- **Assignment**: Count the lines in the records below that contain the word "agent", and give only that number.

[Opening Given data section]

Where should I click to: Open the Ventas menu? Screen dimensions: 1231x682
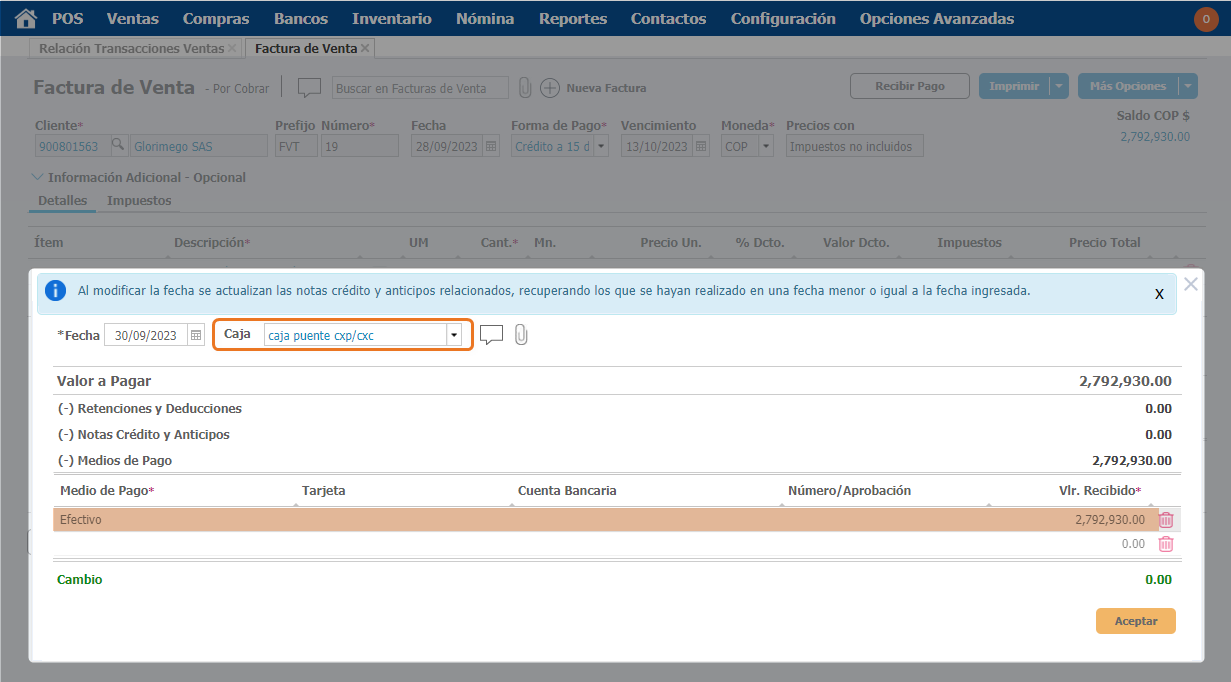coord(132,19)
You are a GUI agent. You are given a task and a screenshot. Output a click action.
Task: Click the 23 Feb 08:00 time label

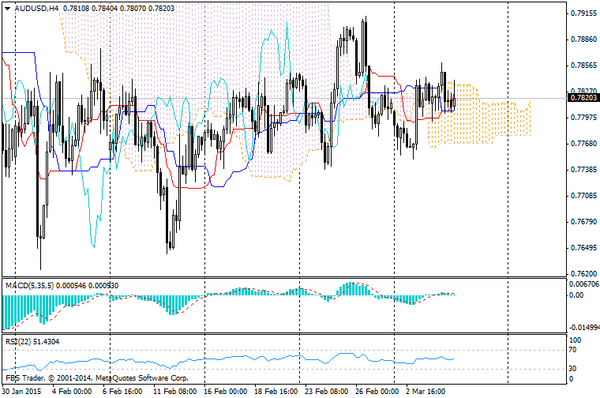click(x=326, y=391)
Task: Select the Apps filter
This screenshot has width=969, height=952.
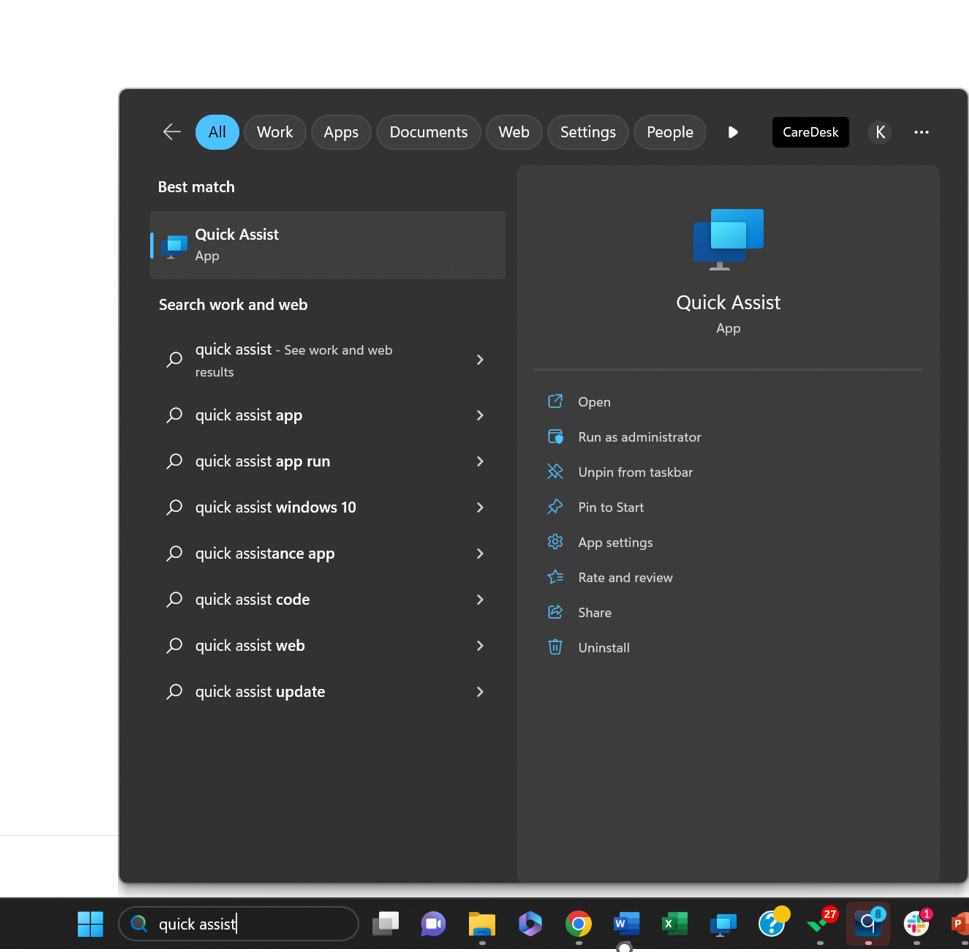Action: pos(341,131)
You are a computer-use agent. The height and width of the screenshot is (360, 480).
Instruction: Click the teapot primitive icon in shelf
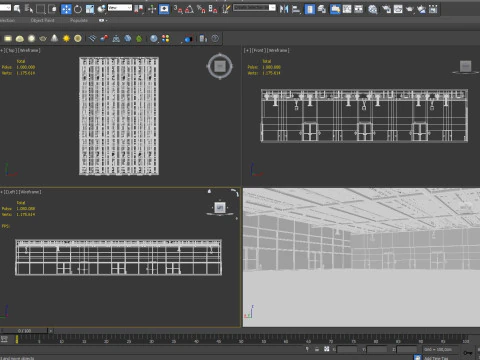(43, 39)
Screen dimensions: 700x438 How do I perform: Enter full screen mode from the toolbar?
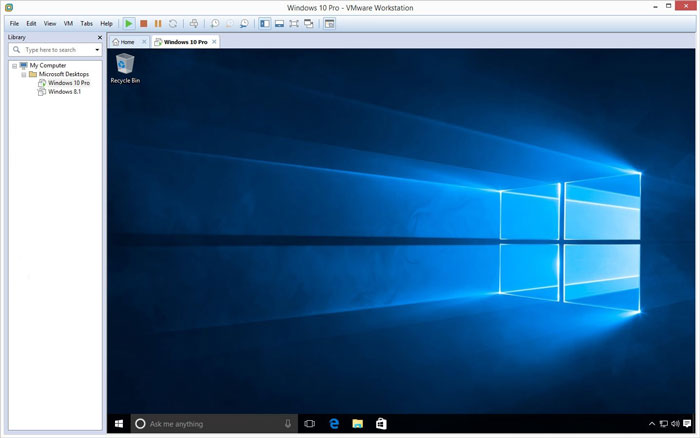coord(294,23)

[Closing Given data section]

- **Response to this task**: 2